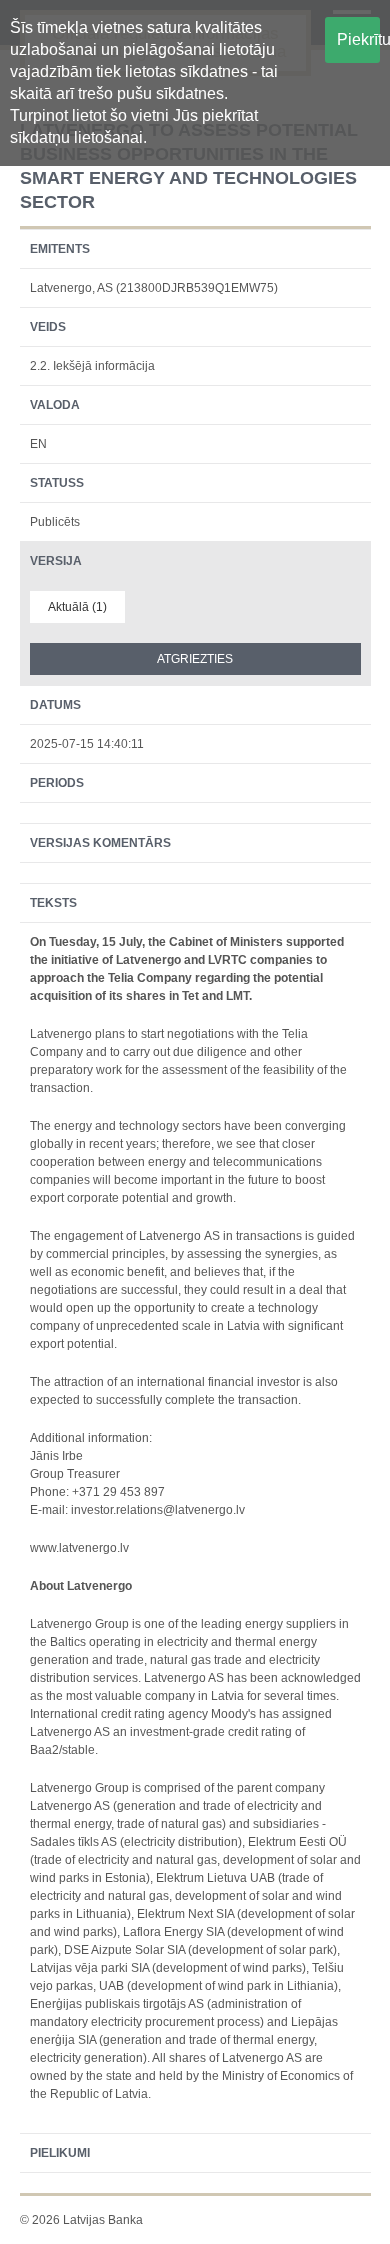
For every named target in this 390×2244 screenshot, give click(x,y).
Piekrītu (359, 39)
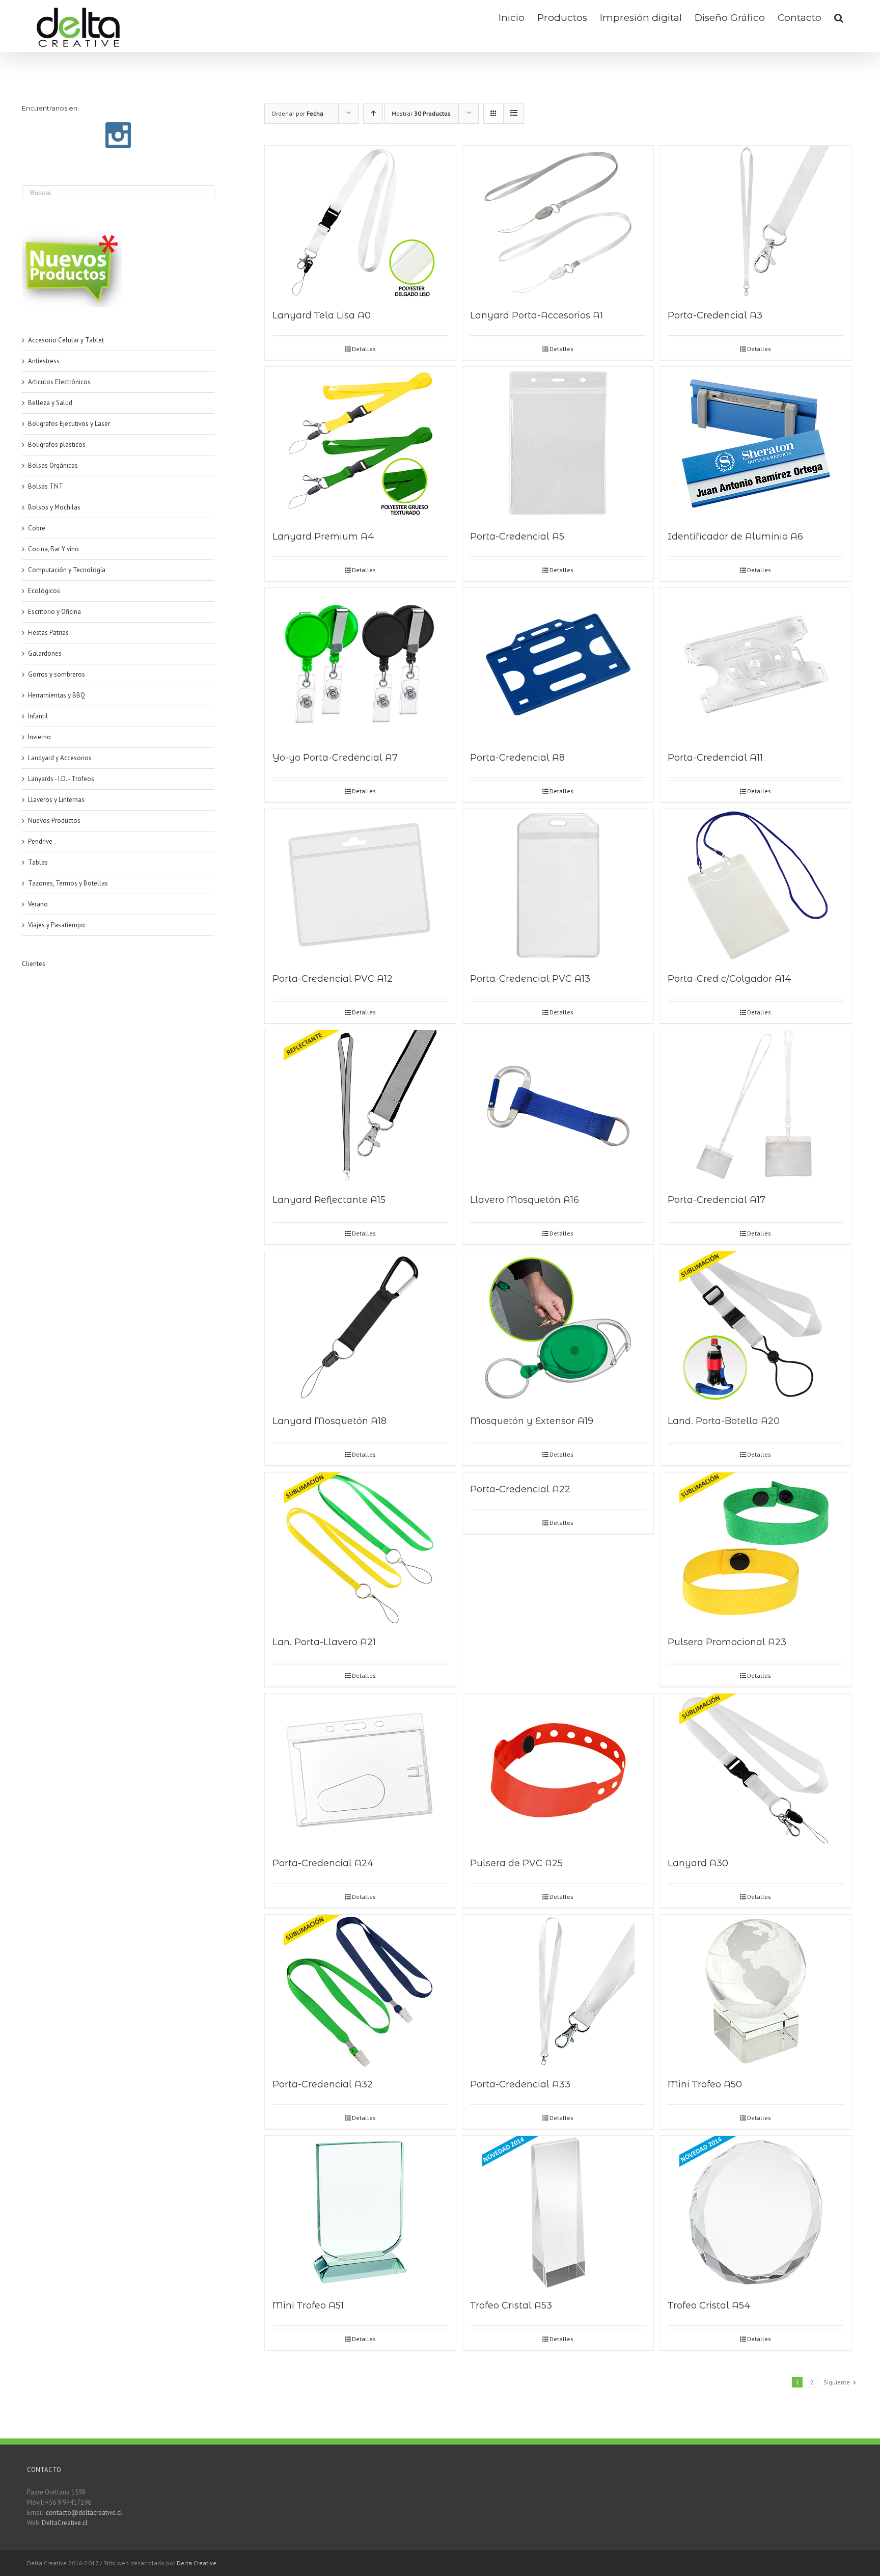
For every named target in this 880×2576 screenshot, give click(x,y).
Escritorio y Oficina (54, 611)
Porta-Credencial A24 (323, 1863)
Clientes (33, 963)
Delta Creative (196, 2563)
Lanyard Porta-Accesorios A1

- **WORK REQUEST**:
Going through the listing above, copy out every line that has the string "click".

- **SOLUTION BELOW**:
For every named target in this 390×2244 screenshot, give click(x,y).
For every named target in this 880×2576 screenshot, give click(x,y).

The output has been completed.